* TASK INSTRUCTIONS
The number of lines in the entries below holding the word "agent" is all that is needed here.

* SUPPLIED RECORDS
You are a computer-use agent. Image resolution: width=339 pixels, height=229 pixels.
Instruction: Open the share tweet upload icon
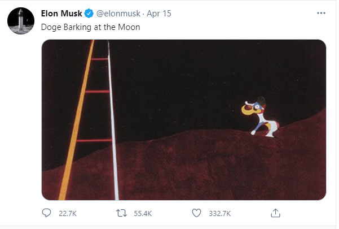coord(275,213)
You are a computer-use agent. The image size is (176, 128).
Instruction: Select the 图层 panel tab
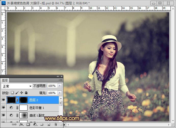[x=5, y=80]
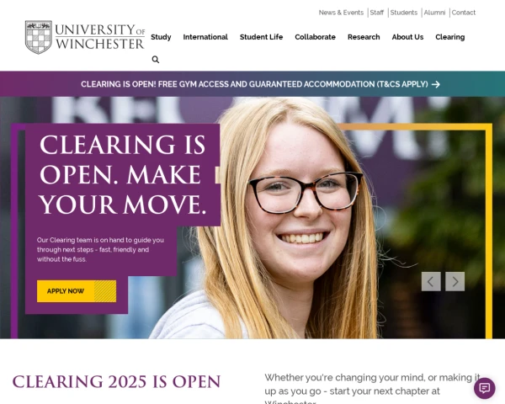
Task: Expand the Student Life menu
Action: click(261, 37)
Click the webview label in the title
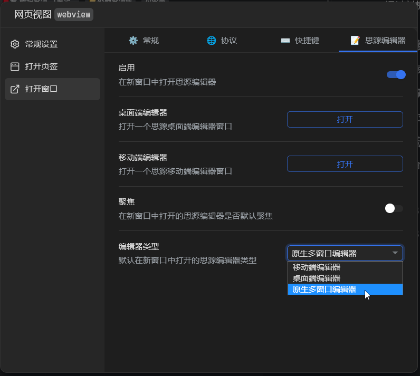 [74, 14]
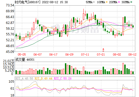Click the 10PMA orange legend swatch
The width and height of the screenshot is (139, 97).
107,2
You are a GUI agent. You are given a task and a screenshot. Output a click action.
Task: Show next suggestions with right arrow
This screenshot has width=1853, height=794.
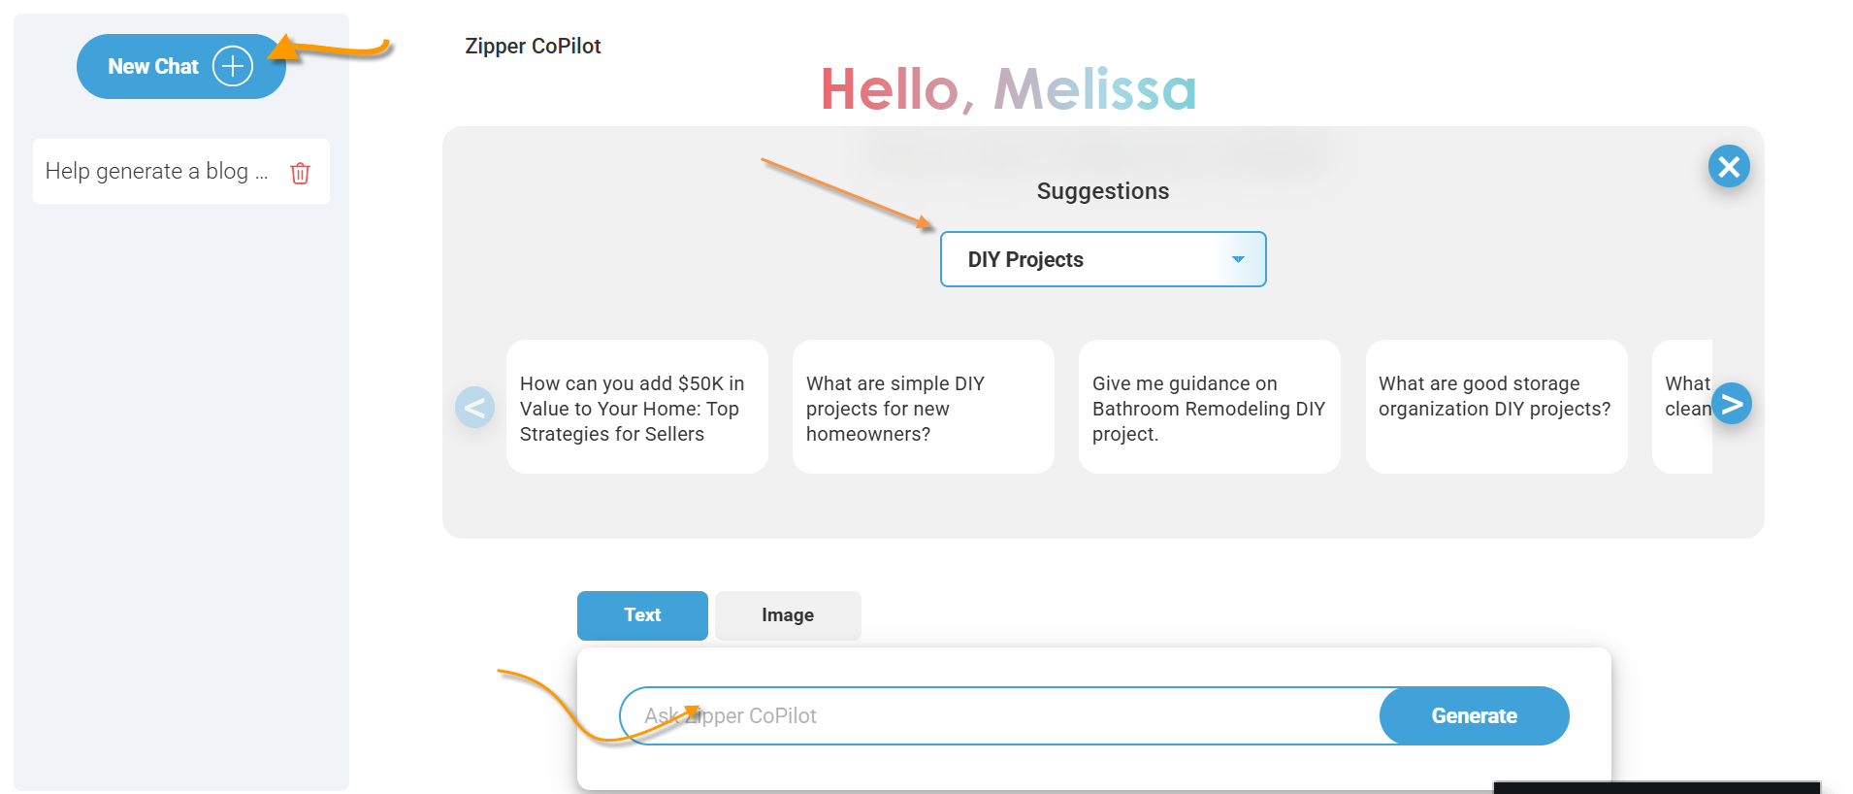click(1732, 404)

* SOLUTION FOR THIS EXERCISE
3